Storlien L H, Thorburn A W, Smythe G A, Jenkins A B, Chisholm D J, Kraegen E W
Garvan Institute of Medical Research, St Vincent's Hospital, Sydney, Australia.
Diabetes. 1989 Apr;38(4):499-503. doi: 10.2337/diab.38.4.499.
There is evidence that fenfluramine improves insulin action independently of its anorectic and weight-loss-inducing properties. Chronic d-fenfluramine also reduces hypothalamic noradrenergic tone, which correlates highly with hepatic glucose output. We report that chronic d-fenfluramine (5 mg.kg-1.day-1) ameliorates insulin resistance induced by high-fat feeding. Insulin action was assessed in adult male rats at basal insulin levels and at hyperinsulinemia (approximately 140 mU/L with the euglycemic clamp technique). Hepatic glucose production, peripheral glucose disposal, and individual tissue glucose metabolism were determined from bolus injections of [3H]-2-deoxyglucose and [14C]glucose.
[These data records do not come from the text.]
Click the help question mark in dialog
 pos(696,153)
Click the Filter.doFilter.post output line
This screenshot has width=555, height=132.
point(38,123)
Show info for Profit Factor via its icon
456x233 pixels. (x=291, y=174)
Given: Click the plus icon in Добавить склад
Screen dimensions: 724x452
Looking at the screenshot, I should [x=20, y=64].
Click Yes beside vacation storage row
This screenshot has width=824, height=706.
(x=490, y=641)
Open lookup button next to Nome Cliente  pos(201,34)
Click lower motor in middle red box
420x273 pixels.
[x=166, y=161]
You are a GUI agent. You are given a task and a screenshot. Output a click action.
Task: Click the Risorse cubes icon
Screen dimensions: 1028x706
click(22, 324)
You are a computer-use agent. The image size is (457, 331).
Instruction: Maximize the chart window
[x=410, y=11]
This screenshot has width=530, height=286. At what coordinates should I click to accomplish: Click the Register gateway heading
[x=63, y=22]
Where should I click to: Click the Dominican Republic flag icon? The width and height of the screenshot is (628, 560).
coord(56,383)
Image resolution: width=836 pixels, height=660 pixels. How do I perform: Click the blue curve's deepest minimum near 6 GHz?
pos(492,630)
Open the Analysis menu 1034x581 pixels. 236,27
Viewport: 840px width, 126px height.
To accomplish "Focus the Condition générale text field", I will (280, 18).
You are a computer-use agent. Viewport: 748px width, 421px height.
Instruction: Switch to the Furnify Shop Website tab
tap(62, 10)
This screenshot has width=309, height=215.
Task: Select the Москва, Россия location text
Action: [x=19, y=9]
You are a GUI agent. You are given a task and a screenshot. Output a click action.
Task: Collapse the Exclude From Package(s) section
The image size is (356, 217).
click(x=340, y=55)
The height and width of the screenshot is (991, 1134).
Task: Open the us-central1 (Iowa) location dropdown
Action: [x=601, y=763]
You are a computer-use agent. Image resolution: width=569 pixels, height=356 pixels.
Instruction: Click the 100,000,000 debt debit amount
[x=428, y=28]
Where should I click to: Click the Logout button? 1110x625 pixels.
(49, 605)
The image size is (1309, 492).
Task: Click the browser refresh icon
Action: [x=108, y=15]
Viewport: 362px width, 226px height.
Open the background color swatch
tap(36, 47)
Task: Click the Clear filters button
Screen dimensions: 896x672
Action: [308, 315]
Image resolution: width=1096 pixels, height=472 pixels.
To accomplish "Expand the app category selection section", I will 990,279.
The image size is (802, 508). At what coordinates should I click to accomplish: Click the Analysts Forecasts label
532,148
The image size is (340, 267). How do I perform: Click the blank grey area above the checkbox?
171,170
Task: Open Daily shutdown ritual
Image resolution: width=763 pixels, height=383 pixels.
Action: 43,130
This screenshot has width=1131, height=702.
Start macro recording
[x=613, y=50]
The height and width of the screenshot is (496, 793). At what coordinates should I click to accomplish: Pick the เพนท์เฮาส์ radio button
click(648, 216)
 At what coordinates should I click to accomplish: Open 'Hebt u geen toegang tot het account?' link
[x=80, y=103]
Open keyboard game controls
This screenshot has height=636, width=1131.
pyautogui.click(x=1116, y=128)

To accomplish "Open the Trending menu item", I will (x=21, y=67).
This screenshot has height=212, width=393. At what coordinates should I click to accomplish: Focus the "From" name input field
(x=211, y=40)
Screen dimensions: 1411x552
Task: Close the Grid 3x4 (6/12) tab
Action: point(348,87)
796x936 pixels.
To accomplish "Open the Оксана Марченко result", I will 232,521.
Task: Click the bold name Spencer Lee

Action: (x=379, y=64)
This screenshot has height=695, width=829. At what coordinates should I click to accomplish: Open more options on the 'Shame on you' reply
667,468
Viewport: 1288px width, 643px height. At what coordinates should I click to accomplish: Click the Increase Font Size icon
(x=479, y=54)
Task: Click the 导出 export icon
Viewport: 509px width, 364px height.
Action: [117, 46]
Food intake was matched between groups. Basal glucose turnover was reduced 28% (P less than .05) in fat-fed rats receiving d-fenfluramine (fat + fen). The glucose infusion rate to maintain euglycemia was 22.0 +/- 1.1 mg.kg-1.min-1 in the high-carbohydrate-fed rats, 8.2 +/- 1.0 in fat-fed rats, and 15.1 +/- 0.5 in the fat + fen group. Peripheral glucose disposal, reflecting measured skeletal muscle changes, was reduced by fat feeding (from 23.5 +/- 1.0 to 13.8 +/- 0.6 mg.kg-1.min-1) but was improved by d-fenfluramine (16.9 +/- 0.5, P less than .05 vs. fat fed). Impaired suppression of hepatic glucose output by insulin, caused by fat feeding, was totally reversed by d-fenfluramine. Thus, d-fenfluramine counteracted diet-induced insulin resistance, with the predominant effect on the liver. We hypothesize that d-fenfluramine improves insulin action by reducing hypothalamic noradrenergic tone, which in turn reduces the neural drive to hepatic glucose output and improves the hepatic response to insulin.
有证据表明,芬氟拉明可独立于其食欲抑制和减肥特性而改善胰岛素作用。长期使用右旋芬氟拉明还可降低下丘脑去甲肾上腺素能张力,这与肝脏葡萄糖输出高度相关。我们报告,长期使用右旋芬氟拉明(5毫克·千克-1·天-1)可改善高脂喂养诱导的胰岛素抵抗。在基础胰岛素水平和高胰岛素血症(采用正常血糖钳夹技术约为140毫单位/升)下评估成年雄性大鼠的胰岛素作用。通过静脉注射[3H]-2-脱氧葡萄糖和[14C]葡萄糖来测定肝脏葡萄糖生成、外周葡萄糖处置以及各个组织的葡萄糖代谢。各实验组间的食物摄入量相当。接受右旋芬氟拉明的高脂喂养大鼠(高脂+芬氟拉明组)的基础葡萄糖周转率降低了28%(P<0.05)。高碳水化合物喂养大鼠维持正常血糖所需的葡萄糖输注速率为22.0±1.1毫克·千克-1·分钟-1,高脂喂养大鼠为8.2±1.0,高脂+芬氟拉明组为15.1±0.5。反映所测骨骼肌变化的外周葡萄糖处置因高脂喂养而降低(从23.5±1.0降至13.8±0.6毫克·千克-1·分钟-1),但右旋芬氟拉明可使其改善(16.9±0.5,与高脂喂养组相比P<0.05)。高脂喂养导致的胰岛素对肝脏葡萄糖输出抑制作用受损被右旋芬氟拉明完全逆转。因此,右旋芬氟拉明可对抗饮食诱导的胰岛素抵抗,主要作用于肝脏。我们推测,右旋芬氟拉明通过降低下丘脑去甲肾上腺素能张力来改善胰岛素作用,这反过来又减少了对肝脏葡萄糖输出的神经驱动,并改善了肝脏对胰岛素的反应。